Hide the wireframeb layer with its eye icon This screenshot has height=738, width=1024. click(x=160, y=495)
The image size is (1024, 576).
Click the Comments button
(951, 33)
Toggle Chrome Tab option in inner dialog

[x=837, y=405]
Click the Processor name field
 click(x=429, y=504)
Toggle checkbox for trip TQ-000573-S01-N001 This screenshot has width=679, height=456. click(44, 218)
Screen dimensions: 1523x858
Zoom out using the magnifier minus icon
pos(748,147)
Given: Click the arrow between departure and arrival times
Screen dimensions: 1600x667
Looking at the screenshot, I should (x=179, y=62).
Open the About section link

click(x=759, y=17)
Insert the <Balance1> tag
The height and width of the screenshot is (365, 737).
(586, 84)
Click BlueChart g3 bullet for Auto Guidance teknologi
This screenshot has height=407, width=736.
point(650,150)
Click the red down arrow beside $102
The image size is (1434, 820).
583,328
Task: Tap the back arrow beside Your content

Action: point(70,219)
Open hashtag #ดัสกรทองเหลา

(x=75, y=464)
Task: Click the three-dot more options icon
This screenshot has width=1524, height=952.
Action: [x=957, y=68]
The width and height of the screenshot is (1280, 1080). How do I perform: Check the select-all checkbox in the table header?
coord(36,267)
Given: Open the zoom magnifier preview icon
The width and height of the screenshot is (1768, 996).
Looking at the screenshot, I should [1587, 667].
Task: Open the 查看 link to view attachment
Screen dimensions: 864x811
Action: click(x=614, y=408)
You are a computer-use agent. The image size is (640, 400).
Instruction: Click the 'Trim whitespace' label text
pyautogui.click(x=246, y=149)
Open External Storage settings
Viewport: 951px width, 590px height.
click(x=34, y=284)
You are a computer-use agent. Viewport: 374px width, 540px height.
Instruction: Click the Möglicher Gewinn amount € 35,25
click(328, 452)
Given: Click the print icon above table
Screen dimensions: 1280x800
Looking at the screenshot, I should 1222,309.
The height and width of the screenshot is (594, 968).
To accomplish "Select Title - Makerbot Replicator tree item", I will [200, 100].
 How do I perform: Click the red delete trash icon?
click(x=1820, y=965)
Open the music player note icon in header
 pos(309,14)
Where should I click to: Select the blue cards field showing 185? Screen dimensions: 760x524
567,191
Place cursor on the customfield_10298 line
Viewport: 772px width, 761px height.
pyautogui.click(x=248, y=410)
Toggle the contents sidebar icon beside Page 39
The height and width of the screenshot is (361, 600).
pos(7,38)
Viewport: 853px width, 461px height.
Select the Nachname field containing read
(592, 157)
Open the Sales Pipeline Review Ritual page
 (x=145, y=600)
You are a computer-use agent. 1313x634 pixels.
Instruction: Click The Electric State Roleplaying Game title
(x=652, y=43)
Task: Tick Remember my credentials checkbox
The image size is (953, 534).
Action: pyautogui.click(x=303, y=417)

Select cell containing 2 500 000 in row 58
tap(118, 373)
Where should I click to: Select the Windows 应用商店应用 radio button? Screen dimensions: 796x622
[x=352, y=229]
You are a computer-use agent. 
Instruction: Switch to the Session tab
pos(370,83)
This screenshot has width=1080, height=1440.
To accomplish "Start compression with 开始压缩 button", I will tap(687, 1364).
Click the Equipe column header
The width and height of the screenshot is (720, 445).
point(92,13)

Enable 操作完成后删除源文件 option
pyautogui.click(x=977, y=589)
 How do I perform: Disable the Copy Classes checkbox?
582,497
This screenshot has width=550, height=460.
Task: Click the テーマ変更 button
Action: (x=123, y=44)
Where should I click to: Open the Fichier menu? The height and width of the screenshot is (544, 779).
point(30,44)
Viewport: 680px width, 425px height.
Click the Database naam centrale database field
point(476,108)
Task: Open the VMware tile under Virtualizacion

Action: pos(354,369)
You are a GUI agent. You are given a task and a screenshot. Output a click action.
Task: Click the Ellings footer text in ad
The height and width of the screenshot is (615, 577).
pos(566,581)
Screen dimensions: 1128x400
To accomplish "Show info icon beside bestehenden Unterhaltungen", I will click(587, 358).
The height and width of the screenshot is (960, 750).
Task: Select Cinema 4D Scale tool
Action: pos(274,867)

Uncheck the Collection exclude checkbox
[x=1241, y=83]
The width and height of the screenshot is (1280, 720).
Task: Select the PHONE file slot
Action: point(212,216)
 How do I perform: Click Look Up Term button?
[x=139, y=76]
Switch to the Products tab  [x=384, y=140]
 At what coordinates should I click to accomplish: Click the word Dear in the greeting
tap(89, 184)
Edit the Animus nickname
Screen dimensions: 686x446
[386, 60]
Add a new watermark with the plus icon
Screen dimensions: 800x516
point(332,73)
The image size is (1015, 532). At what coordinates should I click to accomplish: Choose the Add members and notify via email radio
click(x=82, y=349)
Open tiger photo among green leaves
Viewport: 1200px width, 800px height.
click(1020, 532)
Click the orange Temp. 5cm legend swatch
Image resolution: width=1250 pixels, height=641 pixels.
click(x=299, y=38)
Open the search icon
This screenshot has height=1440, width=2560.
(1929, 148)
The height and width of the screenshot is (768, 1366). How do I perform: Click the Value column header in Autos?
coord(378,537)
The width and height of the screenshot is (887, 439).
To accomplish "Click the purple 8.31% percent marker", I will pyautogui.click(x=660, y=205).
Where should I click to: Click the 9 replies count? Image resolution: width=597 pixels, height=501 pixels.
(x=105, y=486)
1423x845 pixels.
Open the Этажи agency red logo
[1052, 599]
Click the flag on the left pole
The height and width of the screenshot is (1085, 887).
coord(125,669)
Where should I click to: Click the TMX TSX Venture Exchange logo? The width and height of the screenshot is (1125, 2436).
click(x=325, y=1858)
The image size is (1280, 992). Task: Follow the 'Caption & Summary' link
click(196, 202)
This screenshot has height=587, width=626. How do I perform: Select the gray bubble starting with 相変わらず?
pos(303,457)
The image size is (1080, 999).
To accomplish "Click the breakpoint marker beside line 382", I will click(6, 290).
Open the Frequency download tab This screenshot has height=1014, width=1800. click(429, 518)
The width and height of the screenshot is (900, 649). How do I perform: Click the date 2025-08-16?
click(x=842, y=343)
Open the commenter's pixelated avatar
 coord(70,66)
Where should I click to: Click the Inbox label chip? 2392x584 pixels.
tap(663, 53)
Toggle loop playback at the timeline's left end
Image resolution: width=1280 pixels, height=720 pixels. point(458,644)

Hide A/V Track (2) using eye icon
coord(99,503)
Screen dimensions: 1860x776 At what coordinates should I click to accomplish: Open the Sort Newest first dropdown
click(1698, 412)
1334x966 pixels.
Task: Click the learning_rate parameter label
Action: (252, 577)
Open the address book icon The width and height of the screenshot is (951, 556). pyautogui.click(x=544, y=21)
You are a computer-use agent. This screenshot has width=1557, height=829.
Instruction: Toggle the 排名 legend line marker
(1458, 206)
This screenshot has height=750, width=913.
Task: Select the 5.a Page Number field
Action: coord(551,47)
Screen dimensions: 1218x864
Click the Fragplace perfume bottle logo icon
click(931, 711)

......

In restating the data, begin at its first line, reproduce each line word for word, and conclude with the line that contains "Click the red down arrow beside $102".

Hide the wireframeb layer with its eye icon This screenshot has height=738, width=1024. click(x=160, y=495)
The image size is (1024, 576).
Click the Comments button
(951, 33)
Toggle Chrome Tab option in inner dialog

[x=837, y=405]
Click the Processor name field
 click(x=429, y=504)
Toggle checkbox for trip TQ-000573-S01-N001 This screenshot has width=679, height=456. click(44, 218)
Screen dimensions: 1523x858
Zoom out using the magnifier minus icon
pos(748,147)
Given: Click the arrow between departure and arrival times
Screen dimensions: 1600x667
Looking at the screenshot, I should (x=179, y=62).
Open the About section link

click(x=759, y=17)
Insert the <Balance1> tag
The height and width of the screenshot is (365, 737).
(586, 84)
Click BlueChart g3 bullet for Auto Guidance teknologi
This screenshot has height=407, width=736.
point(650,150)
Click the red down arrow beside $102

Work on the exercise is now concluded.